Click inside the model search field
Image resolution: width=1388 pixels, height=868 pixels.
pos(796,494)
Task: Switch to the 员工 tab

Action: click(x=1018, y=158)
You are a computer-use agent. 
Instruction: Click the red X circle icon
==
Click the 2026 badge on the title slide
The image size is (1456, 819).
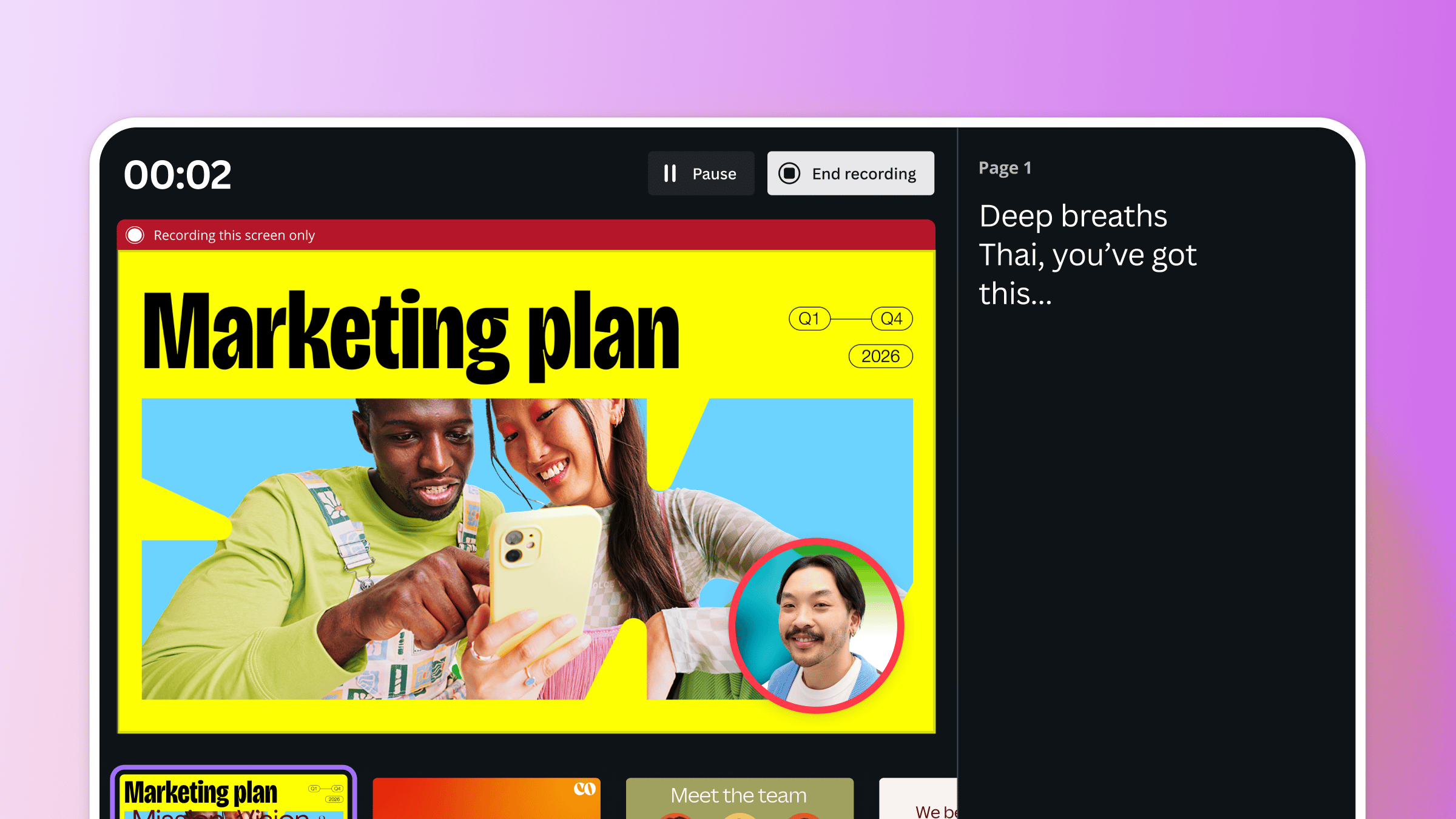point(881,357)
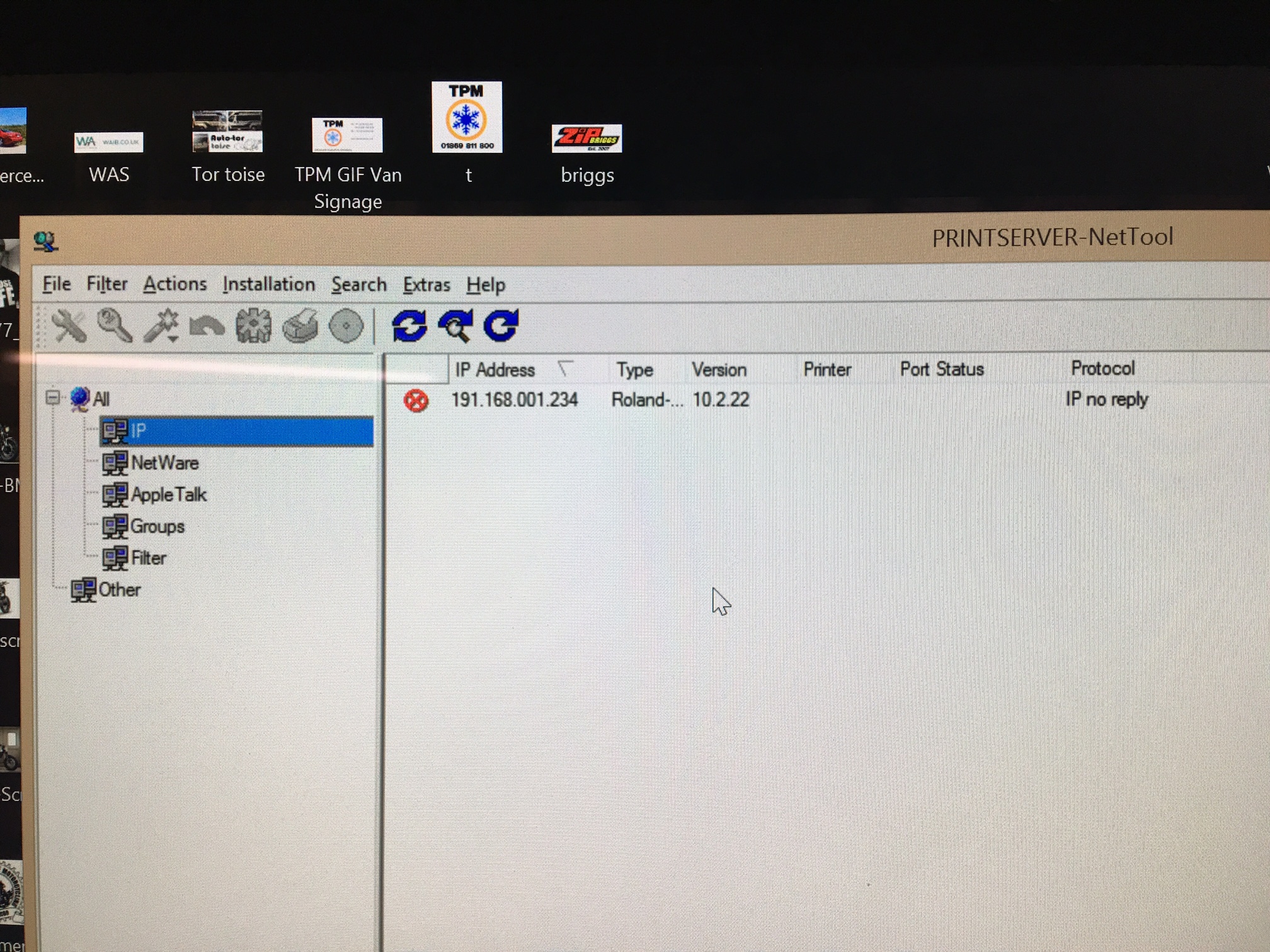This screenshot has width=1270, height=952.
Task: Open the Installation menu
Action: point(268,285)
...
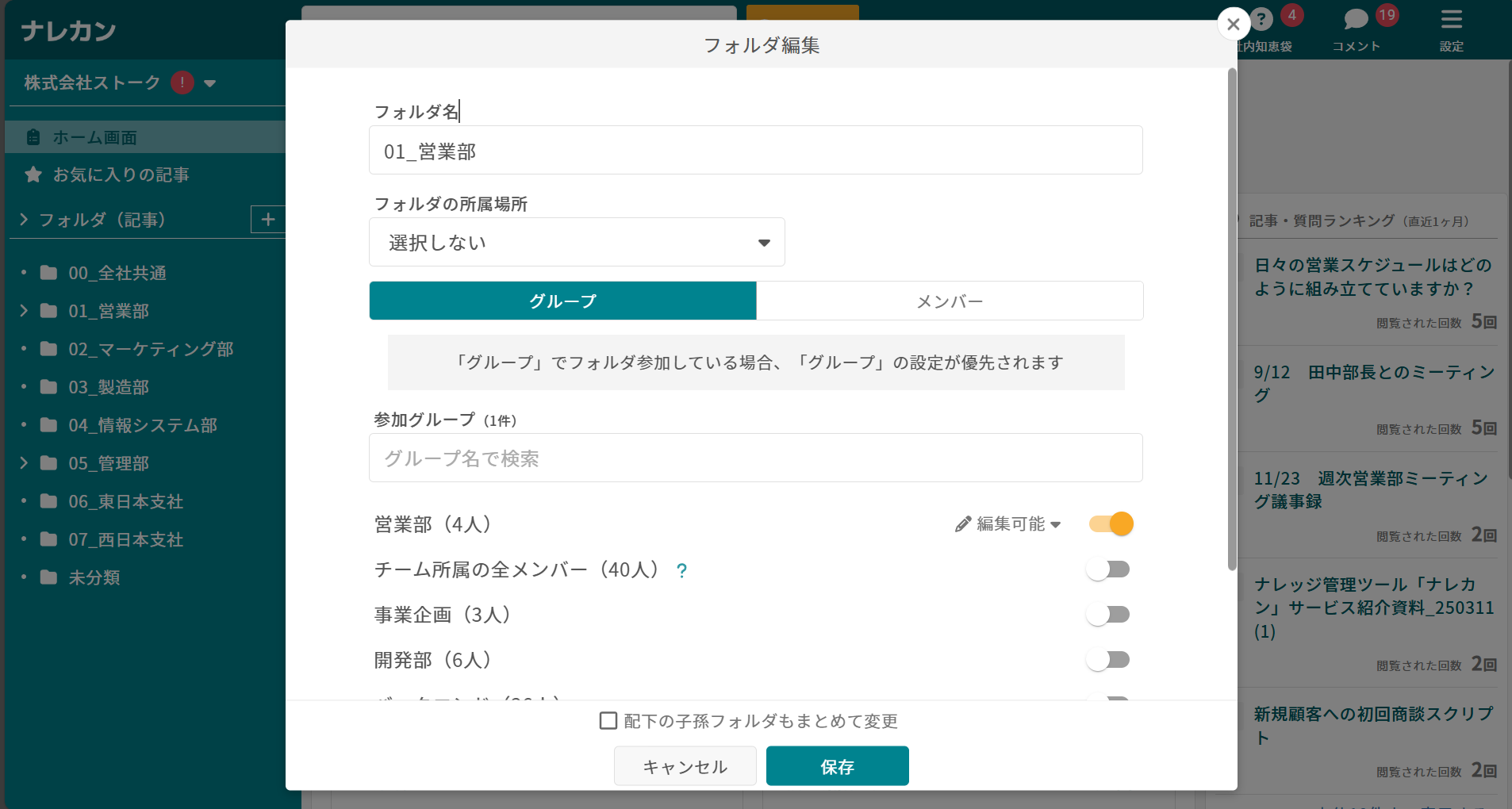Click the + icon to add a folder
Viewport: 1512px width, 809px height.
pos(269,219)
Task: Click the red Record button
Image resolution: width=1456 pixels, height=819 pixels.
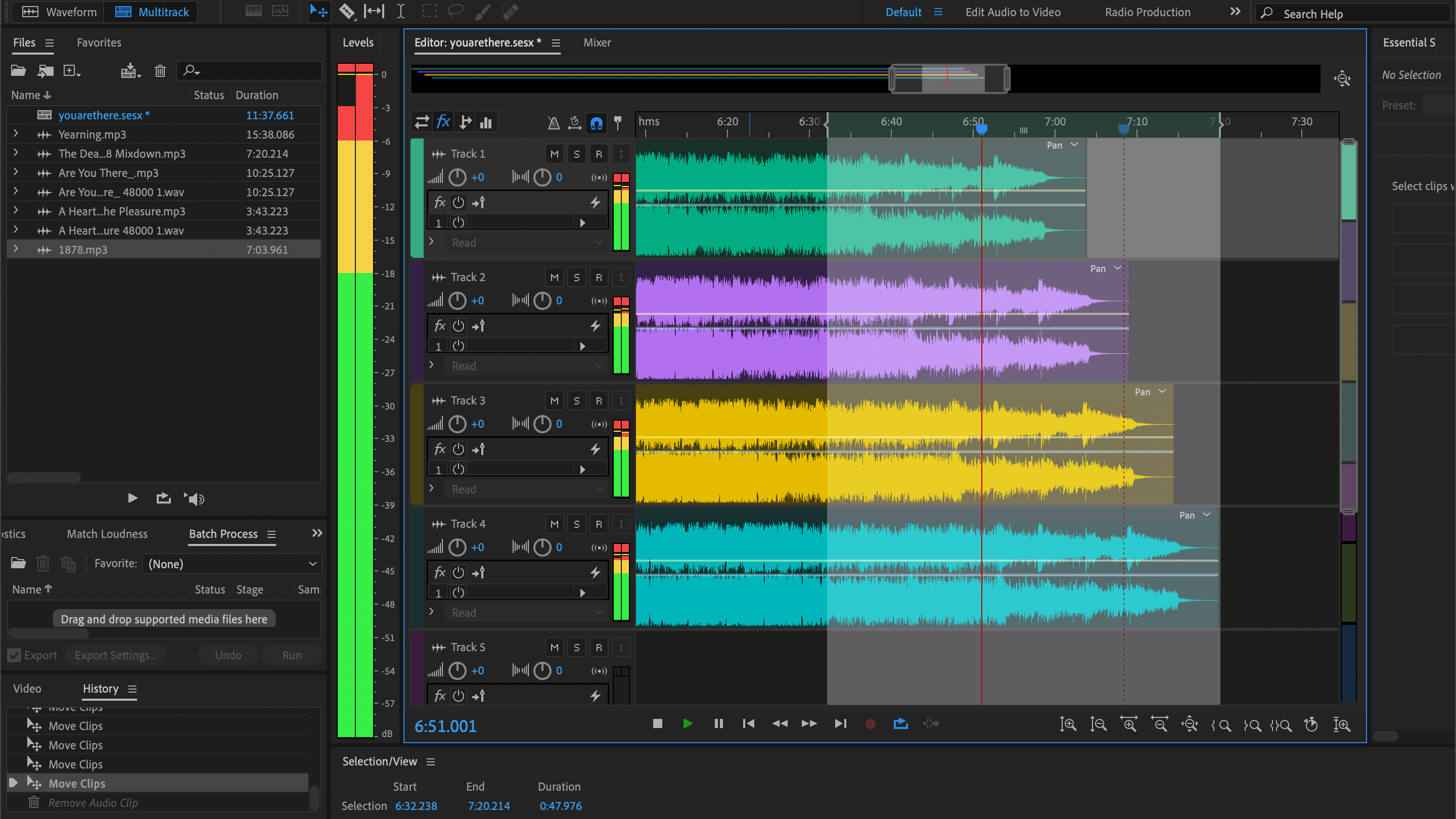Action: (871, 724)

THE PROBLEM:
Using the records above, write out exactly the lines between the one holding "Task: Switch to the 员工 tab" and the one holding "Instruction: Click the red X circle icon", inclusive; leave everything else out.

EXERCISE ANSWER:
Task: Switch to the 员工 tab

Action: click(x=1018, y=158)
You are a computer-use agent. 
Instruction: Click the red X circle icon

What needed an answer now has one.